TASK DESCRIPTION
In the passage about body dysmorphic disorder, how long does Dr. Fischer tell her patient the swelling takes to go away?

After performing cosmetic surgeries for nearly a decade, Dr. Beverly Fischer, head surgeon at the Advanced Center for Plastic Surgery in Maryland, encountered a patient who would haunt her for years.

A young woman in her 20s, who had recently lost weight, was seeking nasal reconstruction surgery. “She told me, ‘I don’t want a cute turned-up nose, I just want it slightly smaller,'” said Dr. Fischer. “Everything she asked for sounded realistic. I operated on her and when she first came back she was like, ‘I don’t know if it’s small enough. I don’t know if I see much of a difference.’ I told her that it takes close to a year for the swelling to go away and that she had to be patient.”

This dissatisfaction with her surgery resulted in multiple visits to Dr. Fischer’s office. The patient would come in, appointment or no appointment, requesting more surgeries, expressing dissatisfaction about teasing from family and friends, and worrying that she couldn’t go out at night because she thought she looked like a trauma patient. “She was coming in every week complaining about something,” said Dr. Fischer. “She was almost incapacitated to the point where she couldn’t go out of her house anymore.”

After Dr. Fischer suggested she see a psychiatrist, the patient, who felt offended by her comment, continued to harass Fischer and her staff, even bringing in her husband to chastise the doctor on her medical advice. “It got to be a nightmare,” admits Fischer. “I just gave her back their money and told her that I couldn’t communicate with her anymore, and that it was best if she left the practice.”What Dr. Fischer didn’t know at the time was that her patient was suffering from body dysmorphic disorder (BDD), a body image disorder characterized by an obsessive preoccupation with some perceived defect in appearance. BDD causes those who suffer from it significant distress, and it’s a difficult disorder to treat. Oftentimes, it is categorized as an obsessive-compulsive disorder, but while both conditions might share the same OCD-spectrum, researchers have found a significant difference between OCD and BDD: People with BDD tend to have poorer insight than OCD patients, and they tend to be more delusional.

AVAILABLE DATA

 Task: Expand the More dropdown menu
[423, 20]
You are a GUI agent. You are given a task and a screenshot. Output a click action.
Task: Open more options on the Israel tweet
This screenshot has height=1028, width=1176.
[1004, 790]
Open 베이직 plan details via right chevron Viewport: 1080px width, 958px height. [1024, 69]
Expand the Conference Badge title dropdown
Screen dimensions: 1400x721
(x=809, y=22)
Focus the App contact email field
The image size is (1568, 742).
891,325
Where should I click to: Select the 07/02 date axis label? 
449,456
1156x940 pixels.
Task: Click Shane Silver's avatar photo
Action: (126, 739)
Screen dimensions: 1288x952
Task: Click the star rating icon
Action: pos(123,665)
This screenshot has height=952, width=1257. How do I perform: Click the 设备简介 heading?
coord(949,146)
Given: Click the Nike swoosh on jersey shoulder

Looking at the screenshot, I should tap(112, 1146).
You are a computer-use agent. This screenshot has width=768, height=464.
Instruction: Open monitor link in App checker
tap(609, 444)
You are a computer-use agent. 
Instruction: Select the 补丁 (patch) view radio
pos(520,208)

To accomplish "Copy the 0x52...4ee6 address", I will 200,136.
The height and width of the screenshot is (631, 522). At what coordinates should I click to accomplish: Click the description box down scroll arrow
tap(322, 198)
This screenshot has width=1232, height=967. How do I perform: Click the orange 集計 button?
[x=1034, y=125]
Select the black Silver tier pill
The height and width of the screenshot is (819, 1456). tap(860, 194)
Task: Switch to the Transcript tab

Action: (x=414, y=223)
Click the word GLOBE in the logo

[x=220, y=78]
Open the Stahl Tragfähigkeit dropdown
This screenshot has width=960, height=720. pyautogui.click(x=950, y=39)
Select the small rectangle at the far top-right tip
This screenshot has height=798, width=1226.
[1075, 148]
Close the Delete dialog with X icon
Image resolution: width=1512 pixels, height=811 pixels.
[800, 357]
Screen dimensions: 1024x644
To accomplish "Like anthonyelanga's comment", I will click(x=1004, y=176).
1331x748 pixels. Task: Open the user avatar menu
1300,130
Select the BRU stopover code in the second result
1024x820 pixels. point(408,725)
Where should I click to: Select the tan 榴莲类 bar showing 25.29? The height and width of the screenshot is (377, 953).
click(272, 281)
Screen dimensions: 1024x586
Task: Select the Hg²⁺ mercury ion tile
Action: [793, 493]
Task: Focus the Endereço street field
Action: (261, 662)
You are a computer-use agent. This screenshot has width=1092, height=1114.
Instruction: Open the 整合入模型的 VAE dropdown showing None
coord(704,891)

RESPONSE AREA
Close to a year.